The 6 March 2019 marks the 25th anniversary of the death of Melina Mercouri, who was an emblematic personality of Greek culture, both in Greece and worldwide. She was, above all else, a star. A great film star who enthused audiences wherever she appeared, on and off the screen. Her presence was simultaneously a performance. An Athenian urbanite but with an unexpected grassroots spontaneity, after the fall of the dictatorship she staked a claim in political life, imbuing it with a different aura and imparting to the Ministry of Culture the decisive push that would take it out of the grey zone of bureaucracy. Ever since, Melina and the Ministry of Culture are intrinsically linked in everyone's mind. Today, on the anniversary of her death, we meet to say "Melina, we remember you", with the screening of Stella, which cleared the country's borders to reach the Cannes Festival. And we remember her, too, through the words of her affiliates and collaborators, Manuella Pavlidou Manuela Pavlidou, first of all, and Christoforos Argyropoulos, Manos Zacharias and, Stella Chryssoulaki.
Today's public day of remembrance will be followed by another two events, to be organised in the near future by the Ministry of Culture and Sports, that will refer to Melina and the work she left behind: the Public Regional Theatres (Dipethe) and the Melina Programme.
Melina remains contemporary, as she was the minister who fostered a climate that resonated with the democratic parameters of culture, exemplifying an open spirit of cooperation. She paved inroads for leftist artists and promoted outward relations with European and world culture, exercising herself cultural diplomacy in person. Melina was the person who gave expression to the repressed and oppressed grassroots sensibility, giving prominence to a "progressive popular national patriotic identity", in contrast to the "conservative national bourgeois tradition". She was the first to attempt to democratise culture and expand the public and its cultural horizon. Through her instinct, she managed to coalesce different expectations and demands, a multitude of heterogeneous cultural materials, people, proposals and notions about the arts. She found herself in the Ministry at a time when the leftist cultural tradition of the postwar era was attempting to transform from a protest movement, an ideology and an aesthetics into a cultural policy.

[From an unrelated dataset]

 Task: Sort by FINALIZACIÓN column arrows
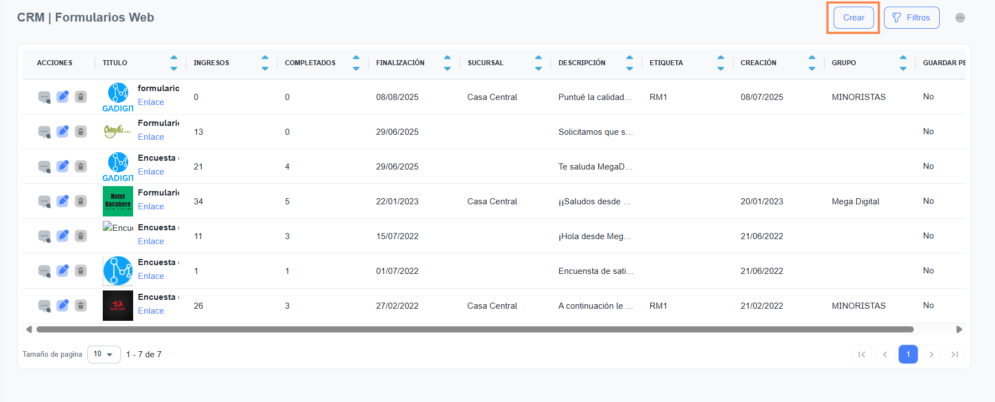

The innovative initiatives for filmmaking, the policy for theatre and the Public Regional Theatres, the Cultural Capital of Europe initiative, the demand for the return of the Parthenon Marbles, the Melina educational programme, are funds on whose institutional and political significance it is worth reflecting on, particularly in relation to the endeavour towards and ways of conceptualising the democratisation of culture, the effort to decentralise and develop culture at a regional level, and the promotion of a unifying process that transcends traditional cultural bipolarities.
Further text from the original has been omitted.